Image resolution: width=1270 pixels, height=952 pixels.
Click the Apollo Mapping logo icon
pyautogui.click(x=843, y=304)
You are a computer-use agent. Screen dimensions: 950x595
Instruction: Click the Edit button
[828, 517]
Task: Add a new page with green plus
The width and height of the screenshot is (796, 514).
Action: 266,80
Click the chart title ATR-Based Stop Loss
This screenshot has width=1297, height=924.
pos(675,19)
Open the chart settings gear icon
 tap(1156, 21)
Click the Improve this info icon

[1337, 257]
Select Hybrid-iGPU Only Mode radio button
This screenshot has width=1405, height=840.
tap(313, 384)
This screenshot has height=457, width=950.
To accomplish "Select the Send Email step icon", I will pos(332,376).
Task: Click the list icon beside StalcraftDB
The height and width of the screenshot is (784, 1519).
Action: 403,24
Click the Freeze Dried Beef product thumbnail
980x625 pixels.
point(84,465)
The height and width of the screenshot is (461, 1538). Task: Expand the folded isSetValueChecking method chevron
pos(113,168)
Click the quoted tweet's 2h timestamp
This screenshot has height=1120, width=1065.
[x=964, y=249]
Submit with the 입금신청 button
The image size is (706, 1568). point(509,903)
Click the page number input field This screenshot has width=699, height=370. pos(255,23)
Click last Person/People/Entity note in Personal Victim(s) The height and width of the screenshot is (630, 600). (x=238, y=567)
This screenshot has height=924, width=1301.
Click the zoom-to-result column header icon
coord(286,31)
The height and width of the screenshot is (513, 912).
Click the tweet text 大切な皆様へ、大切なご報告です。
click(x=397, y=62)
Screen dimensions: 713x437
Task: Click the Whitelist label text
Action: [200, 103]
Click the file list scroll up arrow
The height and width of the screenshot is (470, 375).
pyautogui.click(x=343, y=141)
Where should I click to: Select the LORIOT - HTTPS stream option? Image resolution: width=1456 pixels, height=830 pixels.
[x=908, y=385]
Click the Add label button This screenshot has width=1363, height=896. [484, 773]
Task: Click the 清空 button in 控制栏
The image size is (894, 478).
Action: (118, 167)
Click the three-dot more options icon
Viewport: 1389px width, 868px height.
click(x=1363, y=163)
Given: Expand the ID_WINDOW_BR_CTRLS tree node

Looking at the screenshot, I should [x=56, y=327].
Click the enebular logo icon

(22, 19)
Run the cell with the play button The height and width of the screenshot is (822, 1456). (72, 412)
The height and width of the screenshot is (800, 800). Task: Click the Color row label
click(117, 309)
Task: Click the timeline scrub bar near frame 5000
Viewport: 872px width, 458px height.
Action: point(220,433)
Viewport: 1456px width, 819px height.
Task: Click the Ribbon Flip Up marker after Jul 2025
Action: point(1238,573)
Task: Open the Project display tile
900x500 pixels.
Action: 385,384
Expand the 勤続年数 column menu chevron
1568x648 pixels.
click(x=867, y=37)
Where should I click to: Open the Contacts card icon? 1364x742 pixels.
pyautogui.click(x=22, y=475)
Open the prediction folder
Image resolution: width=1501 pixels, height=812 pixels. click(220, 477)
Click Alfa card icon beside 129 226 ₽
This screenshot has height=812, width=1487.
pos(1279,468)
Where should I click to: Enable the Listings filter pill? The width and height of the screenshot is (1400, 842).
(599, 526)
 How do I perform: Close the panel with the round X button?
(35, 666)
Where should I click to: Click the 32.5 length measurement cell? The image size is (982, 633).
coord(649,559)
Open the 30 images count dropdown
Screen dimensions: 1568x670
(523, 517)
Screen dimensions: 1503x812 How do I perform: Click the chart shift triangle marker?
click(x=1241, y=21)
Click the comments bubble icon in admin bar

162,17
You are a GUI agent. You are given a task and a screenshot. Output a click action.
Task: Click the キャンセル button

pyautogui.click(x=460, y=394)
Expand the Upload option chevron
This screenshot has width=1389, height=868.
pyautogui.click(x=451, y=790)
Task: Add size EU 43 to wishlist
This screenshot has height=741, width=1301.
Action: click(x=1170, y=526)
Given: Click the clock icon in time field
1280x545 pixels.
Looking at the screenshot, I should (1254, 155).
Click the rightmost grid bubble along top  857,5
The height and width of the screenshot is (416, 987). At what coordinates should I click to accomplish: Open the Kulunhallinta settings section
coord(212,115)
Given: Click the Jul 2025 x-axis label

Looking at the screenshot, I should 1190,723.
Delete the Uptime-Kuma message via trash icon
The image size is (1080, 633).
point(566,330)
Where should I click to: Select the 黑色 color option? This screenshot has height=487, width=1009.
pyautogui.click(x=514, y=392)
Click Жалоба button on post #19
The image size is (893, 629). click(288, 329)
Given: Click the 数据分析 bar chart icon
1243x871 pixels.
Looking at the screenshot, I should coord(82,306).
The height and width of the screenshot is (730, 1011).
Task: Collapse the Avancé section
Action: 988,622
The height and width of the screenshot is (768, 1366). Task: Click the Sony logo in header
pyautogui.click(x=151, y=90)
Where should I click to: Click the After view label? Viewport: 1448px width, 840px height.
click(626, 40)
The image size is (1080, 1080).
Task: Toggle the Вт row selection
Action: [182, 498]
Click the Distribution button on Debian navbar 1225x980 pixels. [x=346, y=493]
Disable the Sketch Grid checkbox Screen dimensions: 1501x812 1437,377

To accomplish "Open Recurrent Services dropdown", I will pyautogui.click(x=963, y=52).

Given task:
Quote the stretch of material from the line containing "Given: Click the 数据分析 bar chart icon" through the line containing "Action: 988,622", word for word.

Answer to this exercise:
Given: Click the 数据分析 bar chart icon
1243x871 pixels.
Looking at the screenshot, I should coord(82,306).
The height and width of the screenshot is (730, 1011).
Task: Collapse the Avancé section
Action: 988,622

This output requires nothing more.